The idea of a Quest is to breathe such questions that have been circling round in sacred ceremonies for thousands of years by removing every familiar known distraction and comfort. There are moments in our lives when progress cannot be hurried. No clarity will emerge on demand. We’re invited to rest on the earth and listen to the hum of nature in total uninterrupted peace.
Admittedly, I’m feeling very unsettled right now. Untethered. Undone. All the ‘Uns’. In fact, writing from this undefinable place is not the moment I’d normally communicate with you.
I gain encouragement from generous artists, like the late poet Andrea Gibson;
“So as never to clip the wingspan of truth, I am writing to you from the heart of the wound, from the bullseye of ache. I am writing in pain, friends, knowing many (if not most of you) are in some kind of pain as well. Because I realized that if I only reach out to you from the healed place, from the lesson learned, then we don’t get to sit in vulnerability together. Neatly resolved stories signal that the exploration is over. Sometimes it’s not about knowing the answer, but being inside the question together. Being inside the hardest winter together.”
In this vulnerable place of waiting to Quest, the circling falcon is asking…

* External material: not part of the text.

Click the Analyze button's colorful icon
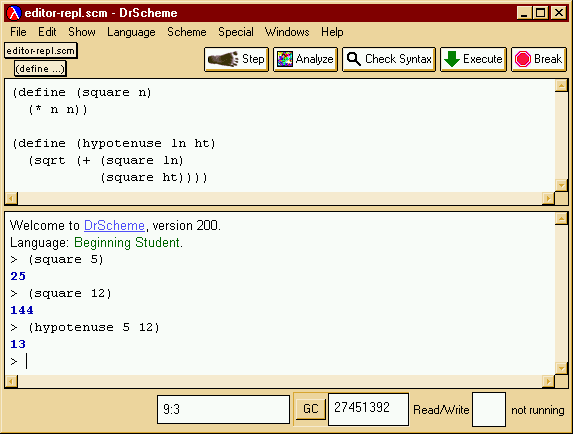This screenshot has width=573, height=434. click(285, 59)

“Please Tina will you just witness. Your only work right now, is to be the witness.”
To see with spiritual sight through the eagle eye and observe all that is playing itself out like some travelling onward ghost. To bear witness;
Without throwing in an opinion.
Without selling a solution.
Without rushing in to repair.
Without interfering in someone’s healing process.
Without maintaining a brand.
Without believing I’m a problem to be fixed.
This inaction is not passive, but one of the hardest known spiritual practices. To reprogram my nervous system’s vigilant urgency into patience. Circling and swooping only at precision. A training ground to hold space for the wider global eco-village, not just for my own personal gain or self improvement, but for all creatures. Furred, feathered, finned and fine haired.
“The woman who is willing to make that change must become pregnant with herself at last” (Ursula K Le Guin).
Right at the minute of transition, when the head is crowning and she’s barren of breath, and that final push feels impossible. Here, we don’t get the answers. We get eery silence. We get rare air. We get pent up primal power. And if we stay long enough with the pain, we start to feel the stirrings of something else: not certainty, but trust. Not clarity, but something more solid. Authority. Birth. New blood. The splitting and tearing of the fear fabric that’s cocooned the wintering woman you protected. A membrane to dissolve into mulchy soil so the vision can emerge.
When everything that once defined you is stripped away, what is left?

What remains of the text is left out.